- Venue: Olympic Stadium
- Dates: August 3
- Competitors: 44 from 20 nations
- Winning time: 44:32 OR

Medalists
- 1st place, gold medalist(s):  / Chen Yueling China
- 2nd place, silver medalist(s):  / Yelena Nikolayeva Unified Team
- 3rd place, bronze medalist(s):  / Li Chunxiu China

= Athletics at the 1992 Summer Olympics – Women's 10 kilometres walk =

The Women's 10 km Walk at the 1992 Summer Olympics was held on August 3, 1992, in Barcelona, Spain. There were a total number of 44 competitors, with six athletes who were disqualified.

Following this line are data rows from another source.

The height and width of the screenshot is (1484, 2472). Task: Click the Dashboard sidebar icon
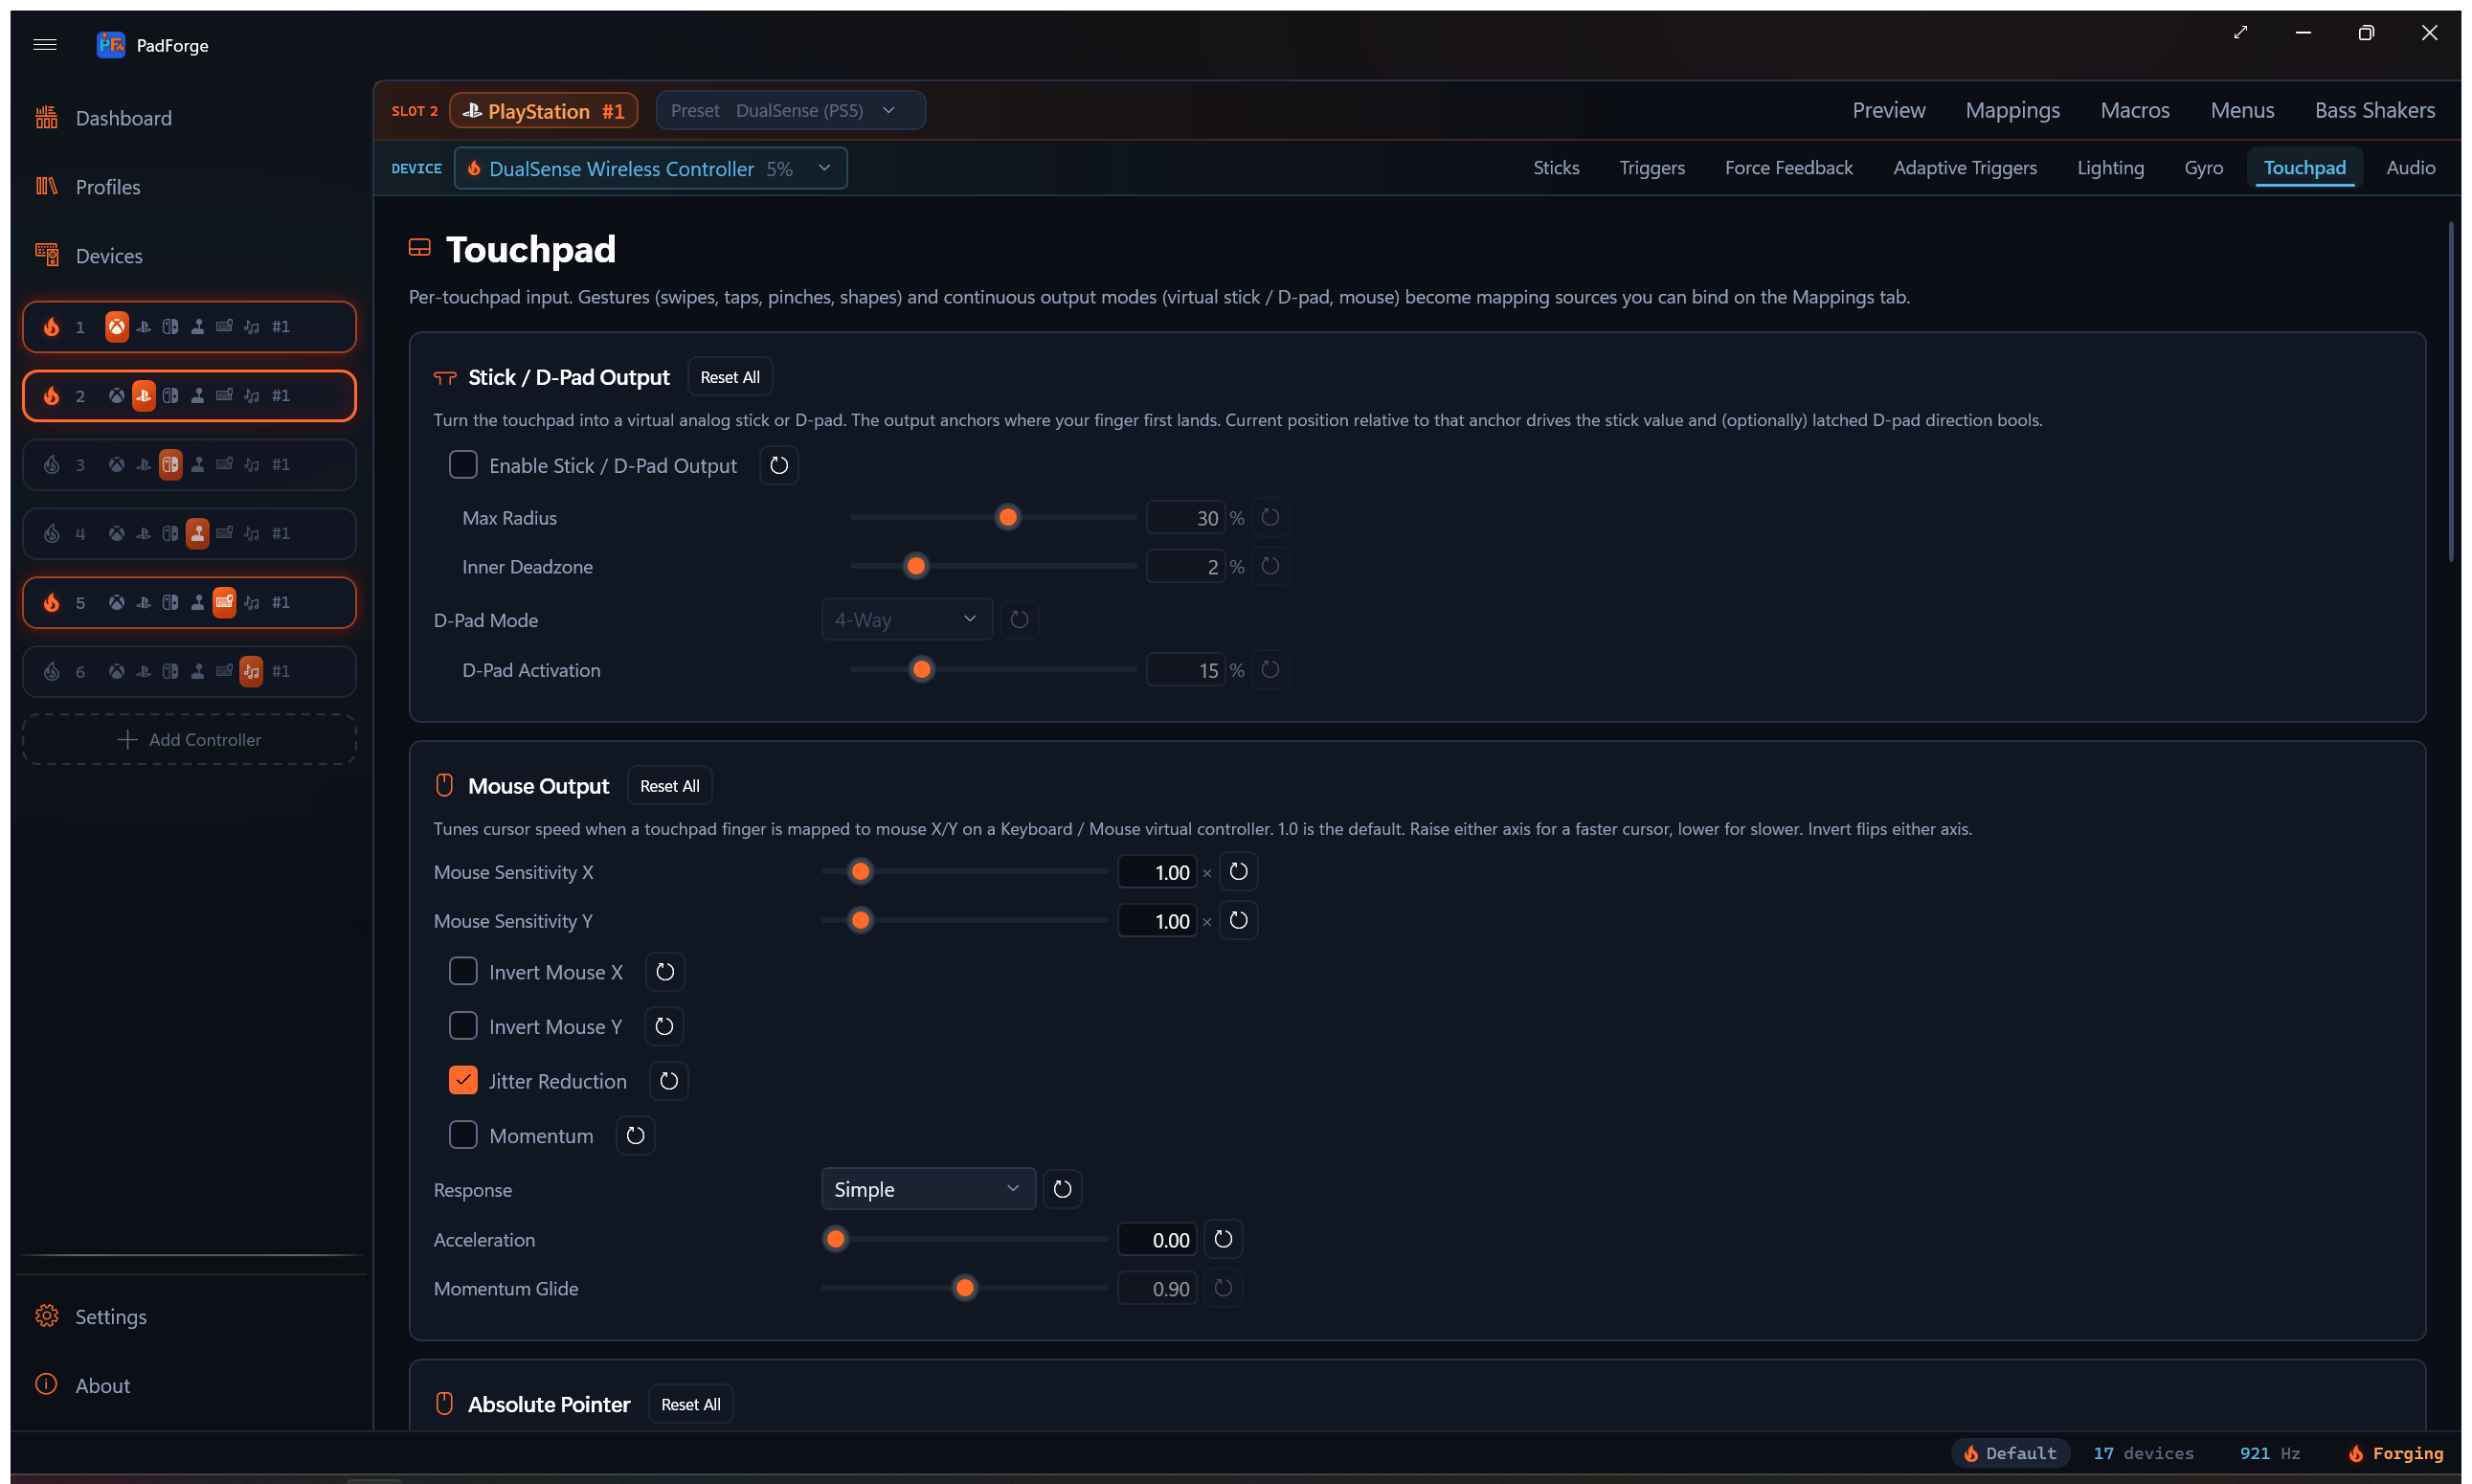coord(46,117)
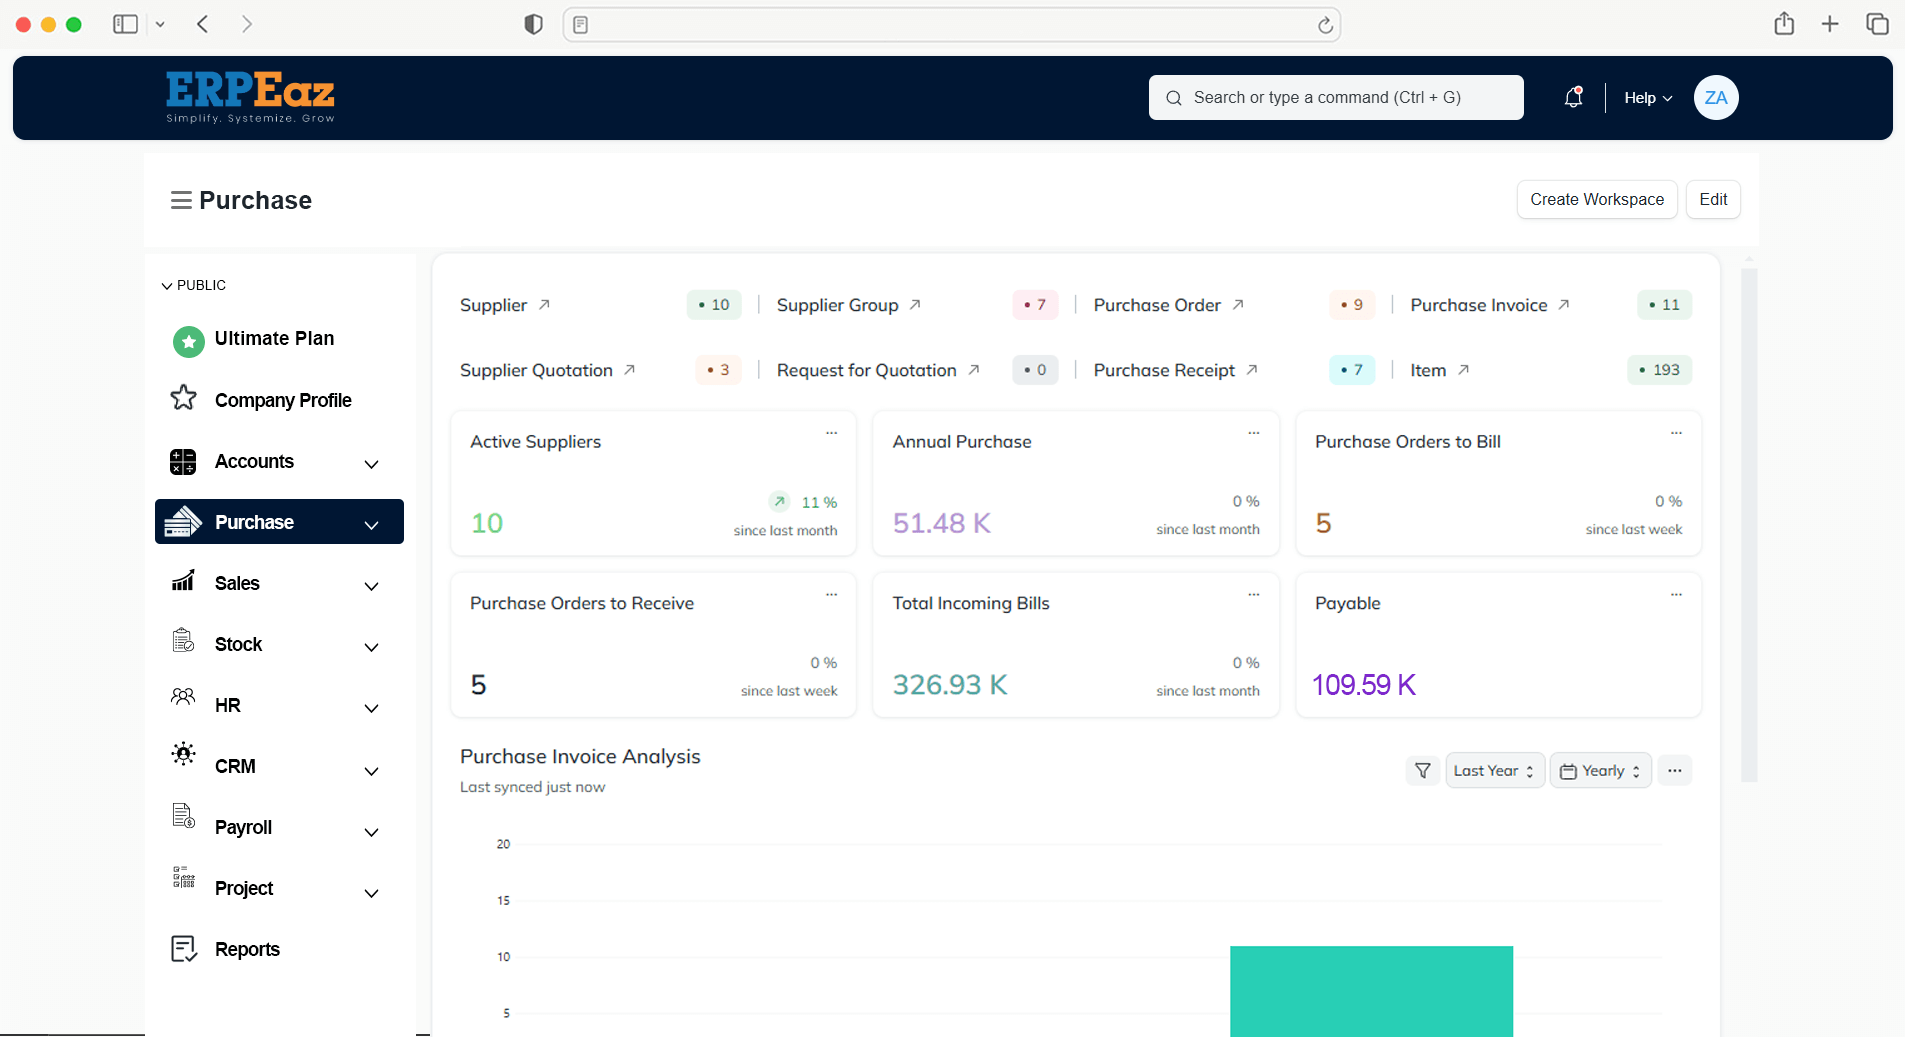
Task: Open the Yearly interval dropdown
Action: tap(1600, 771)

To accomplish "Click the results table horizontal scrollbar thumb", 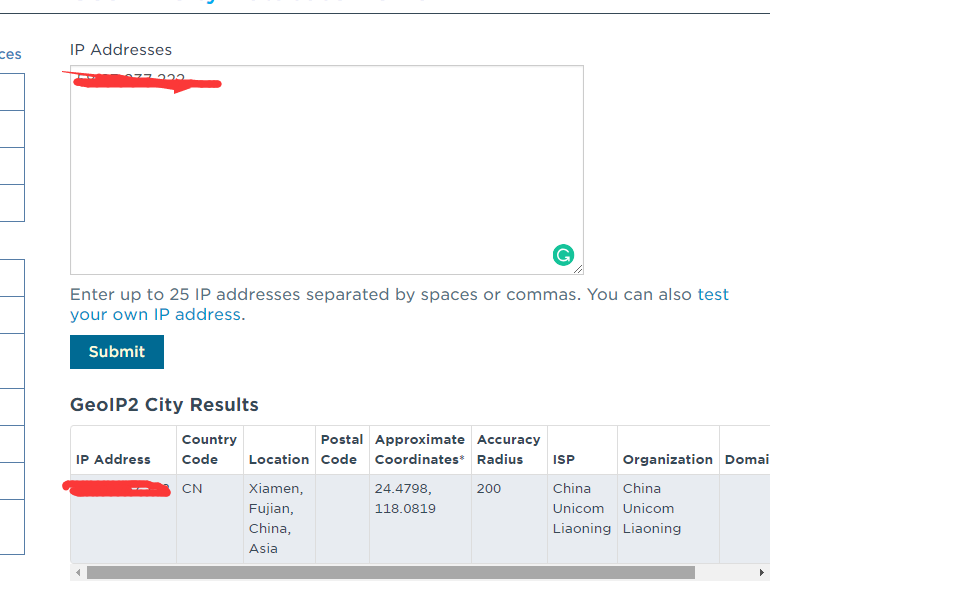I will [391, 572].
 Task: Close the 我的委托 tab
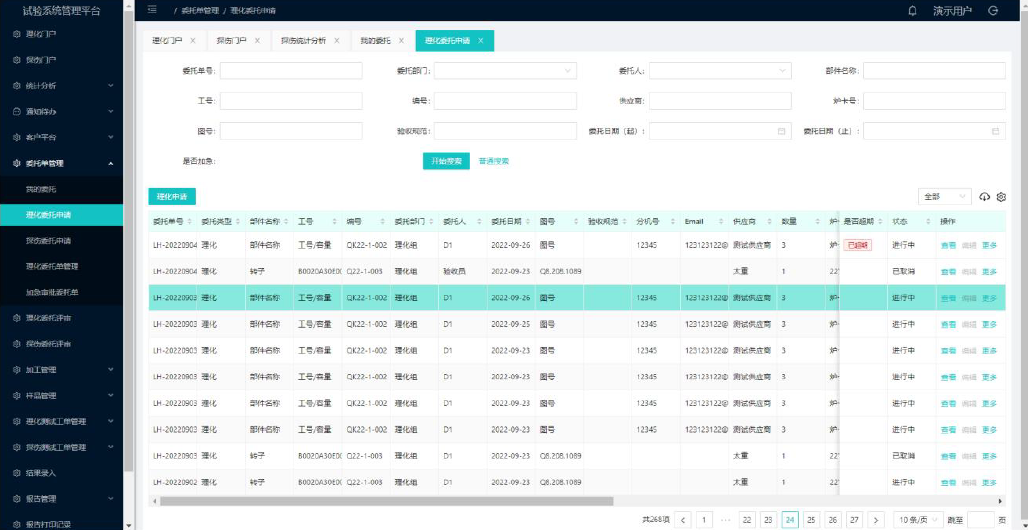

Inside the stadium, Alina Ivanova of the Unified Team and Chen Yueling of China were locked in a tight battle. With 200 metres to go, Ivanova accelerated, and began sprinting for what looked like would be a gold/bronze combination for the former Soviet athletes as Chen maintained her pace to stay ahead of Yelena Nikolayeva and Chen's teammate Li Chunxiu.

Ivanova crossed the finish line in first, but her final sprint saw her confronted by officials and disqualified; in the midst of this, Ileana Salvador of Italy sprinted past Li at the line, and she too was disqualified.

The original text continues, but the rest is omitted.